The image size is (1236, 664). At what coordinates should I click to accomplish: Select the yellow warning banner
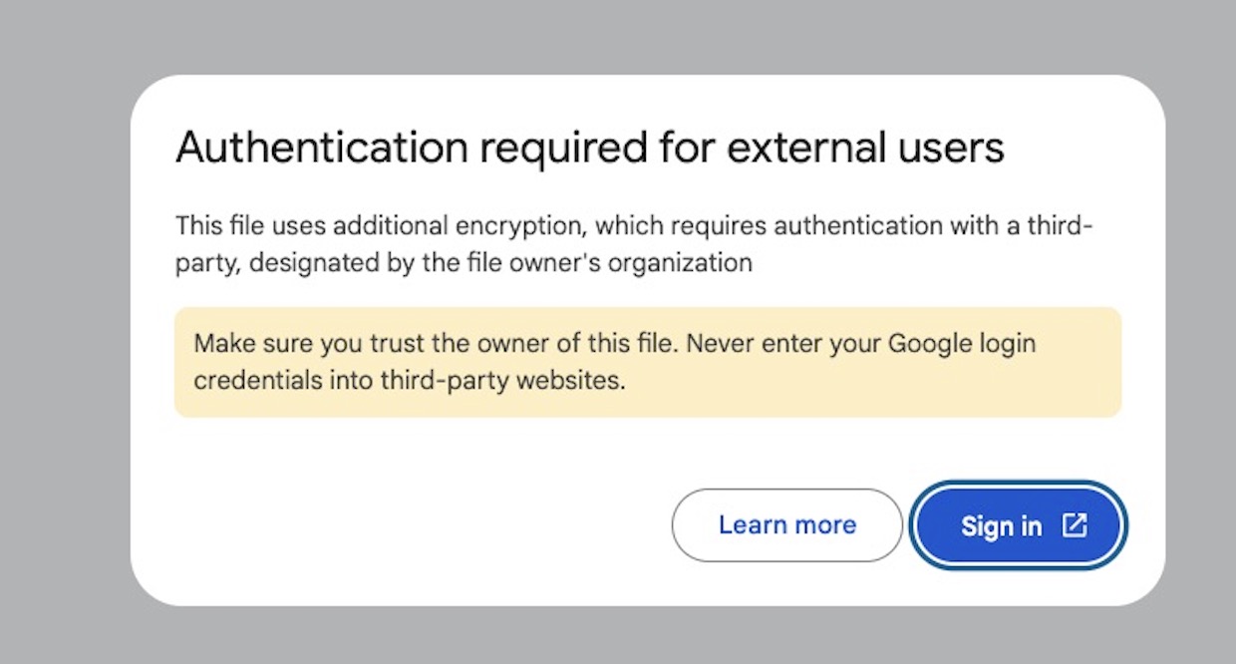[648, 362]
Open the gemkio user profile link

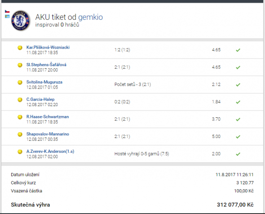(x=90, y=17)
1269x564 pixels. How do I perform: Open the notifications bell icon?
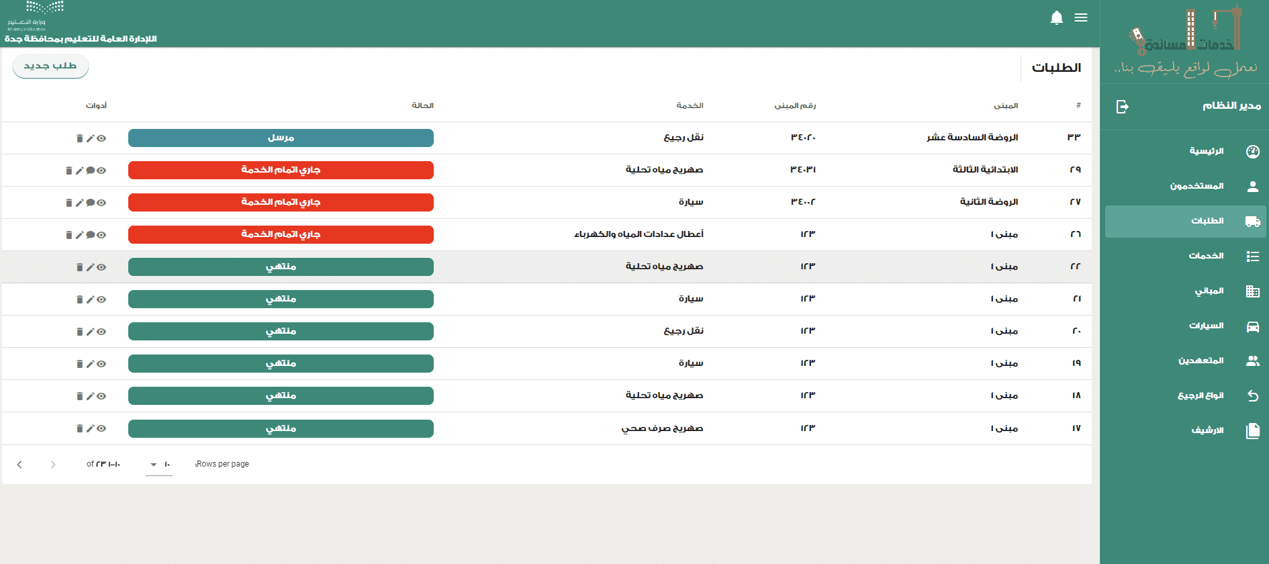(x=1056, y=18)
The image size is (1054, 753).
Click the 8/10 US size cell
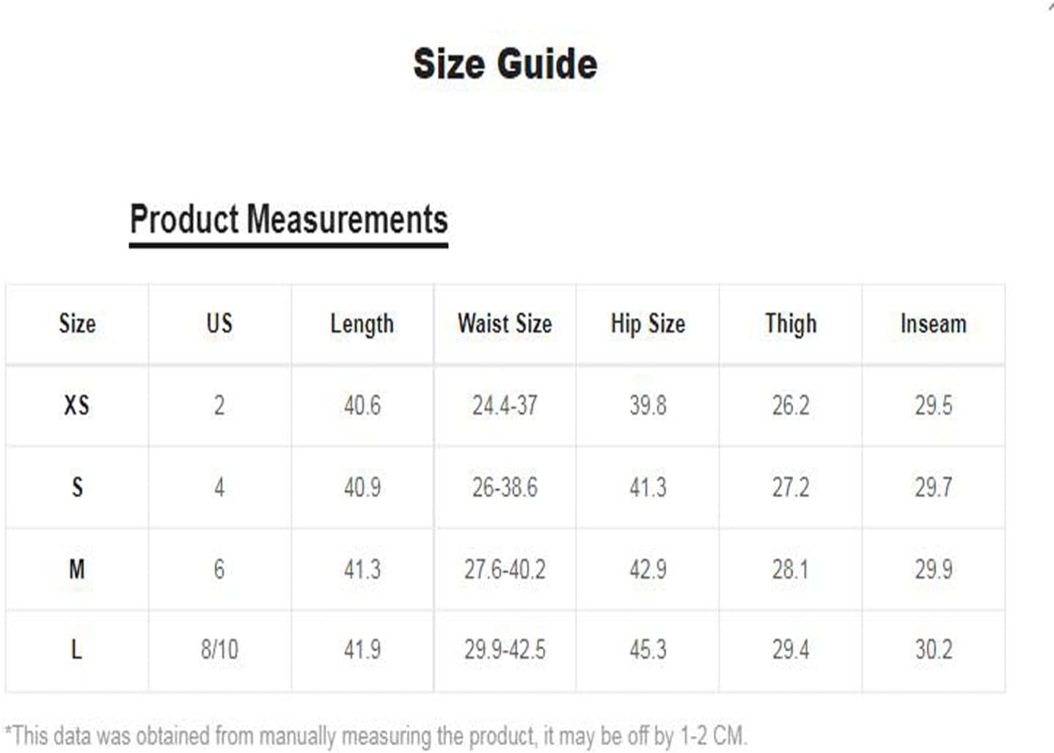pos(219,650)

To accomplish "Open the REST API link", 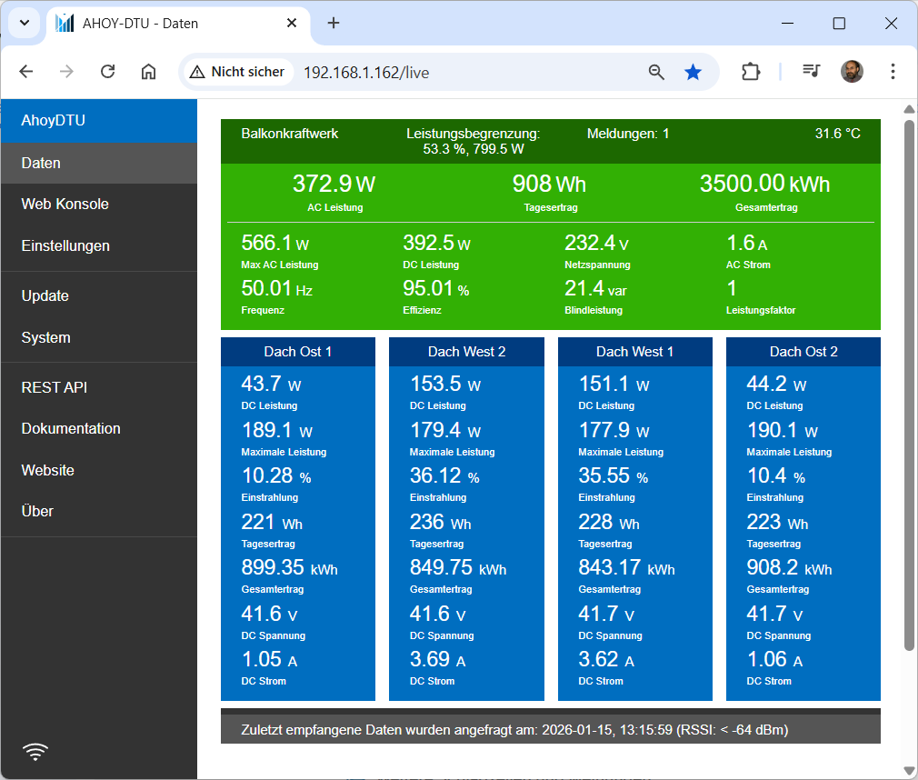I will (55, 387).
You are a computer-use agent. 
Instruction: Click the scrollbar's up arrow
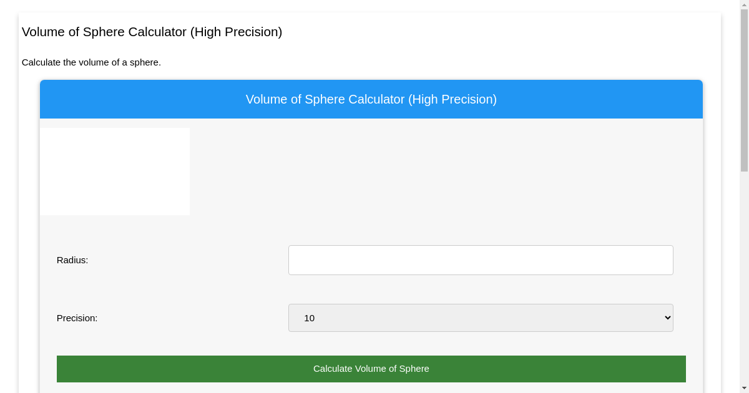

§ §

Reproduce, word for word, the lines from the one containing "You are a computer-use agent." through the final line above. Leave every picture out.

Result of this exercise
You are a computer-use agent. 
Instruction: Click the scrollbar's up arrow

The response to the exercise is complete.